**Reading passage:**
● ● ● ● ● ● ●

How was one man, Sean Quinn, able to legally transfer all that money to buy the CFD's. Were others needed to sign off, can one man, owner or whatever, actually do this without anyone knowing it. Watched it and must say I feel very sorry for Sean Quinn and I know others will have a different opinion. That's fine too. Fitz and Drumm for me knew only too well what was going on.


----------



## Early Riser (2 Dec 2022)

noproblem said:


> How was one man, Sean Quinn, able to legally transfer all that money to buy the CFD's. Were others needed to sign off, can one man, owner or whatever, actually do this without anyone knowing it. Watched it and must say I feel very sorry for Sean Quinn and I know others will have a different opinion. That's fine too. Fitz and Drumm for me knew only too well what was going on.


 
It was referenced in the programme that his children had to "sign off", as many of the assets were in their names (they subsequently claimed they didn't know what they were doing). Also, some senior executives in his businesses. Very remiss the latter, but I doubt they would have remained in their positions for long if they hadn't signed off on the Chief's instructions.
Fitz and Drumm absolutely had responsibilty as far as the goings on at Anglo were concerned but they were not responsible for Quinn's reckless gambles.


----------



## Blackrock1 (2 Dec 2022)

noproblem said:


> But who were the financial officers in all of this? Company auditors, bank auditors, central bank, etc. Co accounts were signed off on, don't tell me the Goverment didn't know, or certain people in the Goverment. The whole thing stinks to high heaven and for me Quinn, while no innocent in all of this, is a fall guy. Some involved in this are dead, others are far away but far from broke, a few served jail time. But was justice done? Was it hell.


Quinn was no fall guy , he made a massive unnecessary bet and it backfired spectacularly , he was too stubborn to liquidate it when he could have and take a manageable loss.

If there were fall guys for the whole thing it was drumm and Fitzpatrick , they carried the can for all of the other bank executives and drew the ire of a nation. 

They were no angels but not a whole lot worse than the rest of them.


----------



## Gordon Gekko (3 Dec 2022)

Somebody mentioned Tony O’Reilly and Michael Smurfit’s financial problems.

The latter wasn’t a major victim of the financial crisis.

CFDs were useful to Quinn because:

a) They facilitated anonymity - It wasn’t obvious that he was buying the shares.

b) It enabled him to deploy leverage/borrowings. €100m deposited with someone like JP Morgan or Credit Suisse probably allowed a €2bn share position to be taken. The only problem being that, a little bit like a property, if the value of Anglo fell by 5%, his equity was wiped out and the bank demanded more cash.


----------



## Salvadore (3 Dec 2022)

mathepac said:


> He wasn't buying shares. Had he bought shares, the catastrophe might have been avoided. He was trading in derivatives, better known as junk bonds, which have no assets backing them. It is a gamble that an asset, currency, share, or other tangible will change in value at some future date, either up or down. The bettors never own the asset(s), they are simply gambling on the value of the asset in the future.


I get the concept of CFDs, but (and please excuse my ignorance here), if he didn’t hold actual shares, why was his position of such relevance to the sustainability of Anglo? 

Was it just that he had developed too much of an interest for his position to be ignored? If his CFDs related to say 5% of shares, would this have been considered insignificant and unworthy of any intervention?


----------



## Early Riser (3 Dec 2022)

● ● ● ● ● ● ●

**The task:**
Please list every username that heads a post in the forum thread on Sean Quinn, each with the date shown beside it. The material has nothing to do with the forum thread on Sean Quinn.

**Provided material:**

● ● ● ● ● ● ●

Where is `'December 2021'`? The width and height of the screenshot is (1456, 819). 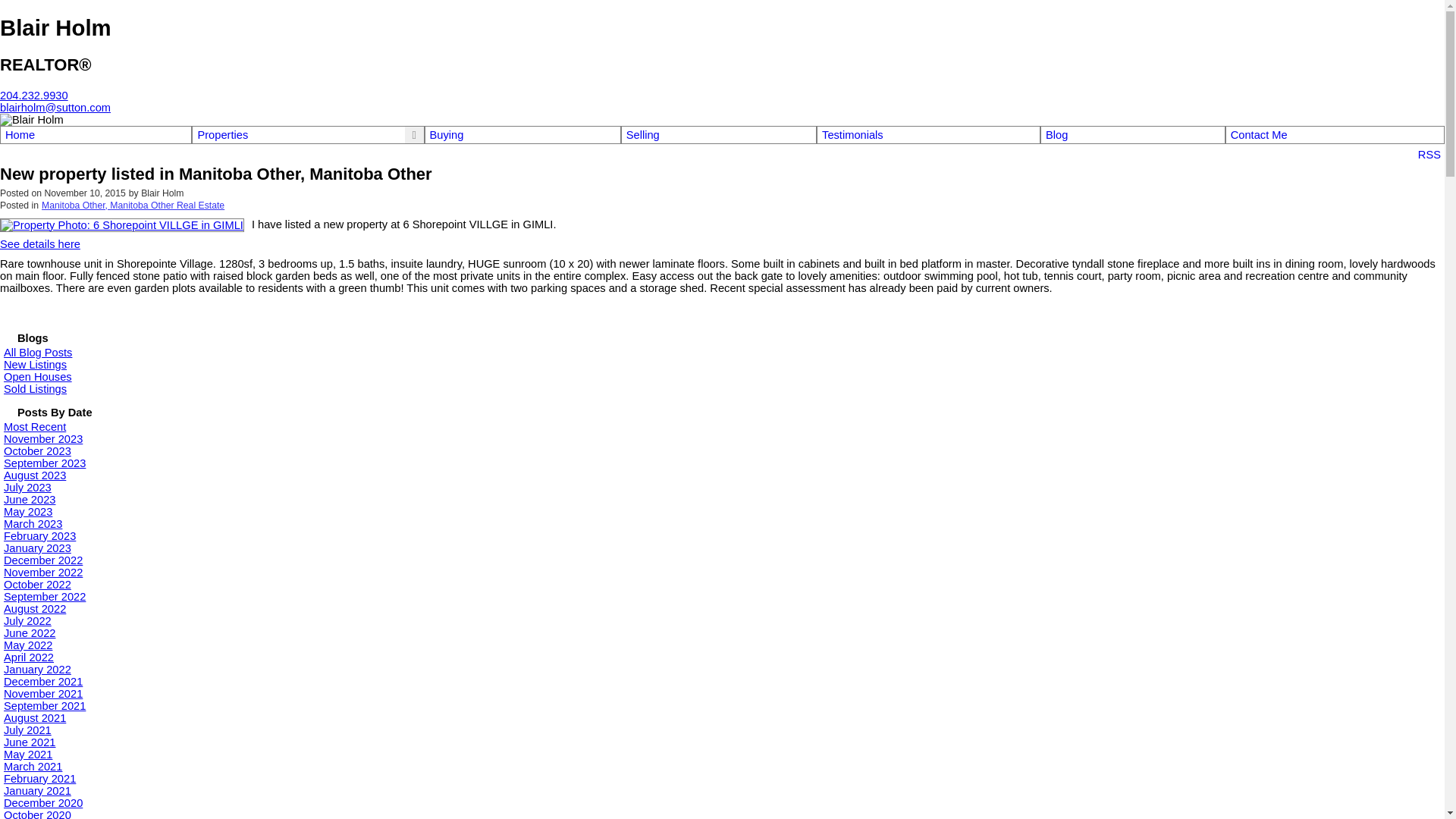
'December 2021' is located at coordinates (43, 680).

● ● ● ● ● ● ●

**Finished task:**
- Early Riser (2 Dec 2022)
- Blackrock1 (2 Dec 2022)
- Gordon Gekko (3 Dec 2022)
- Salvadore (3 Dec 2022)
- Early Riser (3 Dec 2022)